==== DATA FOR PROCESSING

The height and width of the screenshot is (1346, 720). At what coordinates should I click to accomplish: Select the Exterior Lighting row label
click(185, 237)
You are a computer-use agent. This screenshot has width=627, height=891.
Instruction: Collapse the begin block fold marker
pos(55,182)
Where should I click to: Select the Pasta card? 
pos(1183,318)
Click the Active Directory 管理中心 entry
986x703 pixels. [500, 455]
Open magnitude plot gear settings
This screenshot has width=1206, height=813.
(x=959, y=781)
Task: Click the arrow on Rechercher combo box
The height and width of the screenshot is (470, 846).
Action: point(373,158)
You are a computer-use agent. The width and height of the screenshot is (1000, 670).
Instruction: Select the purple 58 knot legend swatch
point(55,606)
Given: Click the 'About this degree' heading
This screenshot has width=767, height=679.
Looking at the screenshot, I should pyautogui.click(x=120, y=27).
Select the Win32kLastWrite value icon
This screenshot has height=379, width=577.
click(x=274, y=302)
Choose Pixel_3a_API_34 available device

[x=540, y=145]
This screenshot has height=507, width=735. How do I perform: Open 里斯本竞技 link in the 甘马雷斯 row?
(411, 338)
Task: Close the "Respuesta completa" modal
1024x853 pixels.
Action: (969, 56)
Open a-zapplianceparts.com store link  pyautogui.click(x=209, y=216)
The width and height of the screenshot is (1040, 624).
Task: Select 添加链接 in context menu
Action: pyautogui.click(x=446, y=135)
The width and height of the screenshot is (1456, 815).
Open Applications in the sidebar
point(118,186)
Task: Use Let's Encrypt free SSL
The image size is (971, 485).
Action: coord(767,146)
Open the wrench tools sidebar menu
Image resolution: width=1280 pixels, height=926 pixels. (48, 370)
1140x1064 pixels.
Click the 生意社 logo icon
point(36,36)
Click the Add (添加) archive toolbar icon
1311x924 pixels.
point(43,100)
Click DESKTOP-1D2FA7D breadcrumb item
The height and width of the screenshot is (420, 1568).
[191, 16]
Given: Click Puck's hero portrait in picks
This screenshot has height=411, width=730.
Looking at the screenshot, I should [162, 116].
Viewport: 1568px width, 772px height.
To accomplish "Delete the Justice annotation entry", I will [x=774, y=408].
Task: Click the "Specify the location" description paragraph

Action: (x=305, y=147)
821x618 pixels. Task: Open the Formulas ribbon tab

========

EXERCISE OBJECTIVE | The entries above are to be retyped exactly.

SOLUTION FOR THIS PROBLEM |
The height and width of the screenshot is (1346, 720). At what coordinates should I click to accomplish: Select the Exterior Lighting row label
click(185, 237)
You are a computer-use agent. This screenshot has width=627, height=891.
Instruction: Collapse the begin block fold marker
pos(55,182)
Where should I click to: Select the Pasta card? 
pos(1183,318)
Click the Active Directory 管理中心 entry
986x703 pixels. [500, 455]
Open magnitude plot gear settings
This screenshot has width=1206, height=813.
(x=959, y=781)
Task: Click the arrow on Rechercher combo box
The height and width of the screenshot is (470, 846).
Action: point(373,158)
You are a computer-use agent. The width and height of the screenshot is (1000, 670).
Instruction: Select the purple 58 knot legend swatch
point(55,606)
Given: Click the 'About this degree' heading
This screenshot has width=767, height=679.
Looking at the screenshot, I should pyautogui.click(x=120, y=27).
Select the Win32kLastWrite value icon
This screenshot has height=379, width=577.
click(x=274, y=302)
Choose Pixel_3a_API_34 available device

[x=540, y=145]
This screenshot has height=507, width=735. How do I perform: Open 里斯本竞技 link in the 甘马雷斯 row?
(411, 338)
Task: Close the "Respuesta completa" modal
1024x853 pixels.
Action: (969, 56)
Open a-zapplianceparts.com store link  pyautogui.click(x=209, y=216)
The width and height of the screenshot is (1040, 624).
Task: Select 添加链接 in context menu
Action: pyautogui.click(x=446, y=135)
The width and height of the screenshot is (1456, 815).
Open Applications in the sidebar
point(118,186)
Task: Use Let's Encrypt free SSL
The image size is (971, 485).
Action: coord(767,146)
Open the wrench tools sidebar menu
Image resolution: width=1280 pixels, height=926 pixels. (48, 370)
1140x1064 pixels.
Click the 生意社 logo icon
point(36,36)
Click the Add (添加) archive toolbar icon
1311x924 pixels.
point(43,100)
Click DESKTOP-1D2FA7D breadcrumb item
The height and width of the screenshot is (420, 1568).
[191, 16]
Given: Click Puck's hero portrait in picks
This screenshot has height=411, width=730.
Looking at the screenshot, I should [162, 116].
Viewport: 1568px width, 772px height.
To accomplish "Delete the Justice annotation entry", I will [x=774, y=408].
Task: Click the "Specify the location" description paragraph

Action: (x=305, y=147)
821x618 pixels. Task: Open the Formulas ribbon tab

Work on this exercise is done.